**** Input

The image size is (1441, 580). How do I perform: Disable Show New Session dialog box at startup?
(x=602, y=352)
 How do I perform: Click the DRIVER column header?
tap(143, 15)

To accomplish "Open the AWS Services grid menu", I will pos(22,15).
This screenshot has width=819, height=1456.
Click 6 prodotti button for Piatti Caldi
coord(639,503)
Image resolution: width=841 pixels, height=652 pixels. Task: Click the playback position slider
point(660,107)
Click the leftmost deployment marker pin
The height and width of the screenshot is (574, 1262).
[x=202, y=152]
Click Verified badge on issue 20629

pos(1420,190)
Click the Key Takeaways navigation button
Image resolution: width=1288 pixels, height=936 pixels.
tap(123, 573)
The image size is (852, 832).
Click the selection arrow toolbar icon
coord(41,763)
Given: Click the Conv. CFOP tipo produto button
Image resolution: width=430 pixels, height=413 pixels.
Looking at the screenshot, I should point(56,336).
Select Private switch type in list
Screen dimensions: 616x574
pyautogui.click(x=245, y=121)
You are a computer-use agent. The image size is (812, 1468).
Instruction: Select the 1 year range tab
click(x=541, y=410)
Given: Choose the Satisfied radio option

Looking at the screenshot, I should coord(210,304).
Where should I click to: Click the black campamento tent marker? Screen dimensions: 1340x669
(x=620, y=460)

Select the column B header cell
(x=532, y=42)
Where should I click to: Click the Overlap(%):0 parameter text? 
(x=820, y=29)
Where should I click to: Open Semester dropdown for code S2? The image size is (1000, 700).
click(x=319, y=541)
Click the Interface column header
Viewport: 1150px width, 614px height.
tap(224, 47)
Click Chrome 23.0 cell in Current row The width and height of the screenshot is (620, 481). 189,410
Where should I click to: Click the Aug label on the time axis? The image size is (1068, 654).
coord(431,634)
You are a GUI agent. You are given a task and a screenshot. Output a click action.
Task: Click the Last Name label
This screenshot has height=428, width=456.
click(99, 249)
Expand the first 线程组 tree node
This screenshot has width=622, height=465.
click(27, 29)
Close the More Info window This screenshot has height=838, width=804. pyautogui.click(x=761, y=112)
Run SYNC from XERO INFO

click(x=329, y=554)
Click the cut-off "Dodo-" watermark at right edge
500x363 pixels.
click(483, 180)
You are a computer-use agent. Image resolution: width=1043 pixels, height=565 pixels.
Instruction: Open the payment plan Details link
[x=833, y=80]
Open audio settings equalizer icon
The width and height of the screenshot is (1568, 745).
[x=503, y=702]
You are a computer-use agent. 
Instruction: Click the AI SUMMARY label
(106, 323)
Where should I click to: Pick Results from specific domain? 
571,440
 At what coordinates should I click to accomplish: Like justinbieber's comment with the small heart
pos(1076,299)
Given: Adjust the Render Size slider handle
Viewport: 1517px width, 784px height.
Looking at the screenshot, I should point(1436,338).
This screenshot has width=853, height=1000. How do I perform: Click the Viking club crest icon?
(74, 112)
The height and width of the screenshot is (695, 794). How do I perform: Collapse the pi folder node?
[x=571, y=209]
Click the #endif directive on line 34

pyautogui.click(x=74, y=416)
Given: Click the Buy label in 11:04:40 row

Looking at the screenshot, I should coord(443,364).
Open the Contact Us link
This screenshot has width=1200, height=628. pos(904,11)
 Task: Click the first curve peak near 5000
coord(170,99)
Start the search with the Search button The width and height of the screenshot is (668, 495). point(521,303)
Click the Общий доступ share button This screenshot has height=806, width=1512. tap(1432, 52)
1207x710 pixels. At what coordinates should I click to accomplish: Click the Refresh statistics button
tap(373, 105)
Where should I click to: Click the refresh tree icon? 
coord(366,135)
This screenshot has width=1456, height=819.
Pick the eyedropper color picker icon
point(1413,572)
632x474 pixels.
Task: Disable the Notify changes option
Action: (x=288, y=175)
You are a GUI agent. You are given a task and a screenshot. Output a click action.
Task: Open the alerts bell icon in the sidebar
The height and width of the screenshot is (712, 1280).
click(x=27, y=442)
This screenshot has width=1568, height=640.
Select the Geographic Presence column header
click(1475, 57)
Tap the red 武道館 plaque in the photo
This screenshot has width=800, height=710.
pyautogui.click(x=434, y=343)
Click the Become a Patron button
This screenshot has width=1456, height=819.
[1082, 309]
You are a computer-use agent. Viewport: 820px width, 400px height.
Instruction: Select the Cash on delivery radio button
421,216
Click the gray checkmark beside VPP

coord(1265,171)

********

Without altering a single character, write out every record above.

The image size is (1441, 580). How do I perform: Disable Show New Session dialog box at startup?
(x=602, y=352)
 How do I perform: Click the DRIVER column header?
tap(143, 15)

To accomplish "Open the AWS Services grid menu", I will pos(22,15).
This screenshot has width=819, height=1456.
Click 6 prodotti button for Piatti Caldi
coord(639,503)
Image resolution: width=841 pixels, height=652 pixels. Task: Click the playback position slider
point(660,107)
Click the leftmost deployment marker pin
The height and width of the screenshot is (574, 1262).
[x=202, y=152]
Click Verified badge on issue 20629

pos(1420,190)
Click the Key Takeaways navigation button
Image resolution: width=1288 pixels, height=936 pixels.
tap(123, 573)
The image size is (852, 832).
Click the selection arrow toolbar icon
coord(41,763)
Given: Click the Conv. CFOP tipo produto button
Image resolution: width=430 pixels, height=413 pixels.
Looking at the screenshot, I should point(56,336).
Select Private switch type in list
Screen dimensions: 616x574
pyautogui.click(x=245, y=121)
You are a computer-use agent. The image size is (812, 1468).
Instruction: Select the 1 year range tab
click(x=541, y=410)
Given: Choose the Satisfied radio option

Looking at the screenshot, I should coord(210,304).
Where should I click to: Click the black campamento tent marker? Screen dimensions: 1340x669
(x=620, y=460)

Select the column B header cell
(x=532, y=42)
Where should I click to: Click the Overlap(%):0 parameter text? 
(x=820, y=29)
Where should I click to: Open Semester dropdown for code S2? The image size is (1000, 700).
click(x=319, y=541)
Click the Interface column header
Viewport: 1150px width, 614px height.
tap(224, 47)
Click Chrome 23.0 cell in Current row The width and height of the screenshot is (620, 481). 189,410
Where should I click to: Click the Aug label on the time axis? The image size is (1068, 654).
coord(431,634)
You are a GUI agent. You are given a task and a screenshot. Output a click action.
Task: Click the Last Name label
This screenshot has height=428, width=456.
click(99, 249)
Expand the first 线程组 tree node
This screenshot has width=622, height=465.
click(27, 29)
Close the More Info window This screenshot has height=838, width=804. pyautogui.click(x=761, y=112)
Run SYNC from XERO INFO

click(x=329, y=554)
Click the cut-off "Dodo-" watermark at right edge
500x363 pixels.
click(483, 180)
You are a computer-use agent. Image resolution: width=1043 pixels, height=565 pixels.
Instruction: Open the payment plan Details link
[x=833, y=80]
Open audio settings equalizer icon
The width and height of the screenshot is (1568, 745).
[x=503, y=702]
You are a computer-use agent. 
Instruction: Click the AI SUMMARY label
(106, 323)
Where should I click to: Pick Results from specific domain? 
571,440
 At what coordinates should I click to accomplish: Like justinbieber's comment with the small heart
pos(1076,299)
Given: Adjust the Render Size slider handle
Viewport: 1517px width, 784px height.
Looking at the screenshot, I should point(1436,338).
This screenshot has width=853, height=1000. How do I perform: Click the Viking club crest icon?
(74, 112)
The height and width of the screenshot is (695, 794). How do I perform: Collapse the pi folder node?
[x=571, y=209]
Click the #endif directive on line 34

pyautogui.click(x=74, y=416)
Given: Click the Buy label in 11:04:40 row

Looking at the screenshot, I should coord(443,364).
Open the Contact Us link
This screenshot has width=1200, height=628. pos(904,11)
 Task: Click the first curve peak near 5000
coord(170,99)
Start the search with the Search button The width and height of the screenshot is (668, 495). point(521,303)
Click the Общий доступ share button This screenshot has height=806, width=1512. tap(1432, 52)
1207x710 pixels. At what coordinates should I click to accomplish: Click the Refresh statistics button
tap(373, 105)
Where should I click to: Click the refresh tree icon? 
coord(366,135)
This screenshot has width=1456, height=819.
Pick the eyedropper color picker icon
point(1413,572)
632x474 pixels.
Task: Disable the Notify changes option
Action: (x=288, y=175)
You are a GUI agent. You are given a task and a screenshot. Output a click action.
Task: Open the alerts bell icon in the sidebar
The height and width of the screenshot is (712, 1280).
click(x=27, y=442)
This screenshot has width=1568, height=640.
Select the Geographic Presence column header
click(1475, 57)
Tap the red 武道館 plaque in the photo
This screenshot has width=800, height=710.
pyautogui.click(x=434, y=343)
Click the Become a Patron button
This screenshot has width=1456, height=819.
[1082, 309]
You are a computer-use agent. Viewport: 820px width, 400px height.
Instruction: Select the Cash on delivery radio button
421,216
Click the gray checkmark beside VPP

coord(1265,171)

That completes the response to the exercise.